(Work required) Every entry below must be reproduced exactly.

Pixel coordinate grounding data
*** Begin section ***

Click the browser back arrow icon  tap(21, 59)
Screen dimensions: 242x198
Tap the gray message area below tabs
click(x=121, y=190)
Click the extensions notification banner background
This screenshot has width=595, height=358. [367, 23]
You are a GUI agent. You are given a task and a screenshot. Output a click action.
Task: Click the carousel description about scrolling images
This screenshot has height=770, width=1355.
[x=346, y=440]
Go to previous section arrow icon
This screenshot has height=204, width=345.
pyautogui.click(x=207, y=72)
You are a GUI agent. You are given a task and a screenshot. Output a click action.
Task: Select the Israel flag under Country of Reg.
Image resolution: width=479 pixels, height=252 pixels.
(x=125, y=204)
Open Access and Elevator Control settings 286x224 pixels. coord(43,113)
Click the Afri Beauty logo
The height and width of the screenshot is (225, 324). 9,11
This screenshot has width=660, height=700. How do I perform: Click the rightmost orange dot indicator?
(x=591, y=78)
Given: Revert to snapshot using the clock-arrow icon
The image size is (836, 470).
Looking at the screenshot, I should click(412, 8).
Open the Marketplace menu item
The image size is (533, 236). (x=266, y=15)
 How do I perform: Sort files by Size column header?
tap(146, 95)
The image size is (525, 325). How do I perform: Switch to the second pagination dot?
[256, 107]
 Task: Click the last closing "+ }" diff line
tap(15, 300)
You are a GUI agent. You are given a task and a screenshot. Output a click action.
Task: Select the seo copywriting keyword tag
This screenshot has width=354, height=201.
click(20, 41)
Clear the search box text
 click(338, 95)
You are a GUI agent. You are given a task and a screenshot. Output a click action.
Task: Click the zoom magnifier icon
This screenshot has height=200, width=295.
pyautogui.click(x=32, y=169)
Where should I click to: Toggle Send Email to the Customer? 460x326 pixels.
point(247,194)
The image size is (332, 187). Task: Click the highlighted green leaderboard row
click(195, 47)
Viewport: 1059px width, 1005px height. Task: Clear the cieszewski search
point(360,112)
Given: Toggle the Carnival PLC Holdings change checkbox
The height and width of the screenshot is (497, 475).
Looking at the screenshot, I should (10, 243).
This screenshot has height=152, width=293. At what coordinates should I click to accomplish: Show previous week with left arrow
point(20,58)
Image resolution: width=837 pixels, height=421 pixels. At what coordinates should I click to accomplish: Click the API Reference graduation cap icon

*** End section ***

(Completed exercise)
Click the browser back arrow icon  tap(21, 59)
Screen dimensions: 242x198
Tap the gray message area below tabs
click(x=121, y=190)
Click the extensions notification banner background
This screenshot has width=595, height=358. [367, 23]
You are a GUI agent. You are given a task and a screenshot. Output a click action.
Task: Click the carousel description about scrolling images
This screenshot has height=770, width=1355.
[x=346, y=440]
Go to previous section arrow icon
This screenshot has height=204, width=345.
pyautogui.click(x=207, y=72)
You are a GUI agent. You are given a task and a screenshot. Output a click action.
Task: Select the Israel flag under Country of Reg.
Image resolution: width=479 pixels, height=252 pixels.
(x=125, y=204)
Open Access and Elevator Control settings 286x224 pixels. coord(43,113)
Click the Afri Beauty logo
The height and width of the screenshot is (225, 324). 9,11
This screenshot has width=660, height=700. How do I perform: Click the rightmost orange dot indicator?
(x=591, y=78)
Given: Revert to snapshot using the clock-arrow icon
The image size is (836, 470).
Looking at the screenshot, I should click(412, 8).
Open the Marketplace menu item
The image size is (533, 236). (x=266, y=15)
 How do I perform: Sort files by Size column header?
tap(146, 95)
The image size is (525, 325). How do I perform: Switch to the second pagination dot?
[256, 107]
 Task: Click the last closing "+ }" diff line
tap(15, 300)
You are a GUI agent. You are given a task and a screenshot. Output a click action.
Task: Select the seo copywriting keyword tag
This screenshot has width=354, height=201.
click(20, 41)
Clear the search box text
 click(338, 95)
You are a GUI agent. You are given a task and a screenshot. Output a click action.
Task: Click the zoom magnifier icon
This screenshot has height=200, width=295.
pyautogui.click(x=32, y=169)
Where should I click to: Toggle Send Email to the Customer? 460x326 pixels.
point(247,194)
The image size is (332, 187). Task: Click the highlighted green leaderboard row
click(195, 47)
Viewport: 1059px width, 1005px height. Task: Clear the cieszewski search
point(360,112)
Given: Toggle the Carnival PLC Holdings change checkbox
The height and width of the screenshot is (497, 475).
Looking at the screenshot, I should (10, 243).
This screenshot has height=152, width=293. At what coordinates should I click to accomplish: Show previous week with left arrow
point(20,58)
Image resolution: width=837 pixels, height=421 pixels. At what coordinates should I click to accomplish: Click the API Reference graduation cap icon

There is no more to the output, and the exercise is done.